From small town Minnesota: Comfort on a day of mourning April 28, 2018

This banner hung in the sanctuary at my Uncle Harold’s funeral.

 

COMFORT IN SONG. Comfort in words. Comfort in family. Comfort in food. Comfort in a sense of community.

 

The one-block Main Street of downtown Vesta, Minnesota.

 

I felt comforted as I gathered with extended family and my hometown community on Thursday to mourn, and remember, my beloved Uncle Harold.

 

Floral arrangements, plants and other memorials filled the front of the church. These flowers, with an oil can incorporated, were given by my siblings and our families. The oil can recognizes Harold’s previous occupation as the owner of Harold’s Service (a gas station and garage).

 

I felt blessed, too, to congregate here in a small town church overflowing with people. It is the songs, always the songs, that touch my emotions, that bring me to tears. I struggled to sing the words to “How Great Thou Art” as row upon row upon row of extended family, including me, joined the immediate family in walking in together, behind the casket, to fill St. John’s Lutheran Church.

 

Many family photos, including one of Harold and his wife, Marilyn, graced the table as did Harold’s (presumably favorite) cap.

 

I observed that the undertakers seemed surprised at the sheer volume of Kletscher relatives. We are a large lot and we come together in times of need. Only a few of my 30-plus cousins were missing. Family is important to us. Always has been. Always will be.

 

Vesta is a close-knit farming community of about 330 in Redwood County, Minnesota.

 

As I sat in a folding chair at the end of a pew, pressed to the wall, I felt the closeness of this family and community that I love. Our voices swelled, loud, to sing “Amazing Grace” and, later, “Go My Children, With My Blessing.” In those moments of song, I felt especially moved by the legacy of my forefathers who helped found this congregation. There’s something about singing traditional hymns of old that comforts me and connects me to those who went before me—on this day my uncle.

 

A snippet of the life summary Harold wrote for his family.

 

Harold left a gift for his family in the form of his life’s story scrawled onto four pages of notepad paper. The notes were found in the barn/shed behind his home after his death. I didn’t have time to completely read the life summary given the crowd and busyness of funeral day. But Harold’s youngest son has promised to send me the stories, which also mention my dad.

 

The display table showcased some of the honors Harold has garnered through the years for his service to church and to community.

 

The two brothers now lie buried near each other on a cemetery just north of Vesta. The city fire truck led the long processional from the church to the burial grounds as an honor to Harold, a volunteer fireman of 45 years. On the hilltop cemetery, we said our final goodbyes, our final prayers, as the wind whipped and the sun shone.

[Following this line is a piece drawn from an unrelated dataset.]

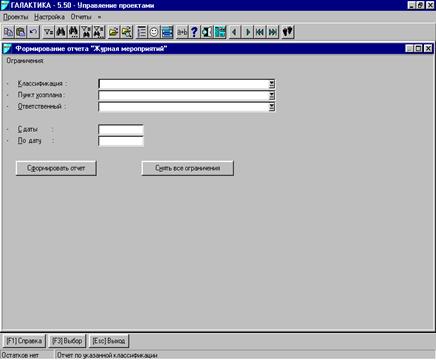Go to next record arrow icon
Viewport: 436px width, 360px height.
click(x=248, y=32)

Standing there, I felt a sense of comfort not only in the closeness of family but in a sense of place. This is my land. These are my people. Even though I left Vesta decades ago, this still feels most like home.

When the graveside ceremony ended, I lingered with family, my heart heavy, yet my heart free. I paused at my father’s gravestone, too, and remembered him—dead 15 years now.

Back at the church, the celebration—and I intentionally choose to call this a celebration—continued with a lunch of scalloped potatoes and ham, coleslaw, slices of bread, homemade dill pickles and cupcakes served with lemonade and coffee. No Funeral Hotdish #1 or Funeral Hotdish #2, as I refer to the Reception Committee hotdishes published in the St. John’s Anniversary Cookbook of 1985. I scooped only small servings of food onto my paper plate, cognizant of the crowd to feed, and not necessarily expecting Jesus to multiply the scalloped potatoes like the fishes and loaves.

 

Harold worked as the city of Vesta maintenance engineer for many years before retiring at age 70.

 

Food and conversation comforted me on this Thursday, Harold’s burial day. He would have been overwhelmed by the outpouring of love—by the vehicles overflowing onto the county road beside the church, by the lines waiting to comfort his wife and children, by the raised voices singing, Then sings my soul, my Saviour God, to Thee. How great Thou art, how great Thou art.